If you still have doubts about the vibrancy of this recovery, it could be possible that you are somehow missing out on this Obamanomics success story in your every-day life. And, let’s face it, that’s pretty possible. Real hourly wages have seen virtually no noticeable increase; real median household income is down almost four percent; and basic life necessities have seen an average of 10 percent price inflation. (In fact, milk is 25 percent more expensive, meat prices are 27 percent higher, and gasoline has jumped in price roughly 40 percent since 2009.)
Or, maybe, you’re just not feeling the beneficial impact of those “10 million new jobs” because your home value has just barely increased above the rate of overall inflation. Or, maybe you’re one of the 2.9 newly impoverished individuals since the recession officially ended. (Are you one of the 11 million new food-stamp recipients?)

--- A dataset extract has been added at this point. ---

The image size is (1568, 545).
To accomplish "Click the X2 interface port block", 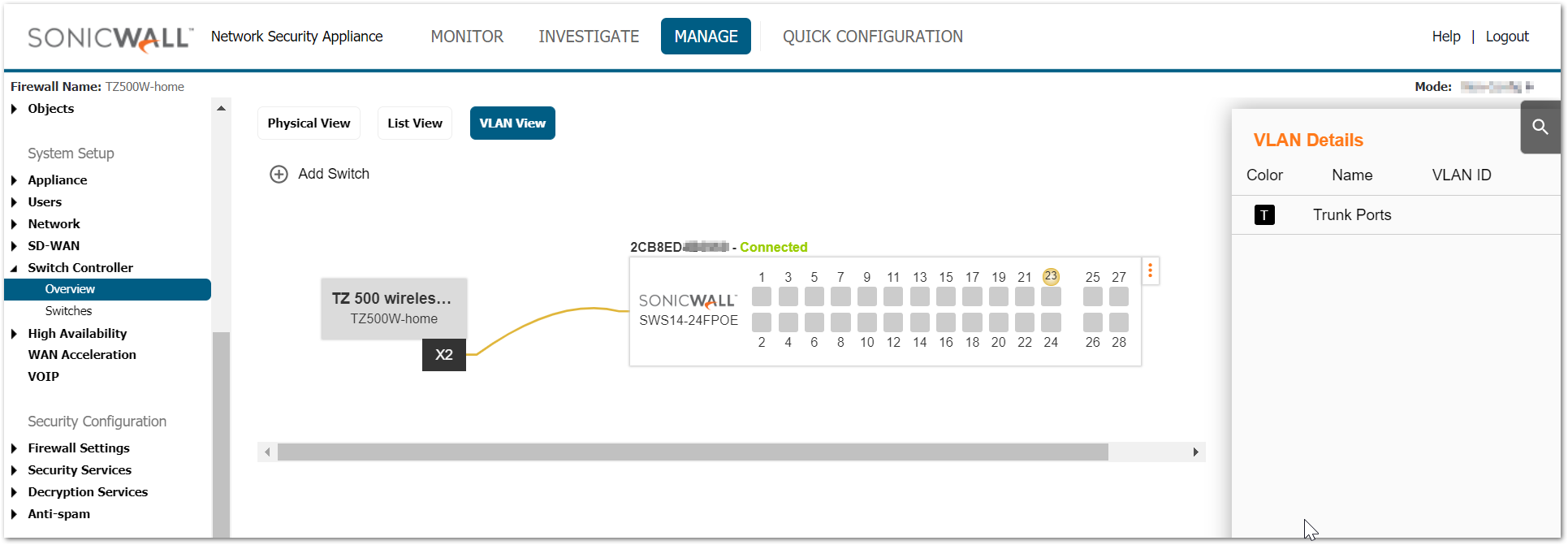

Well… Just hang in there. I mean, the economy has grown by roughly $1.1 trillion in the last five years. (Just ignore the fact that the Federal Reserve has injected more than $2 trillion into that same economy, and we’re still barely able to squeak out any consistent GDP growth.)
Even though you’re part of a smaller workforce, making less money, working fewer hours (with less cash in the bank), and the cost of living has gone up, at least we’ve created 10 million new jobs in the last 52 months! That might not even be enough to keep up with population growth, but at least it’s something, right?
“Obamanomics! A fiscal policy that could always be worse!” Are you a believer yet?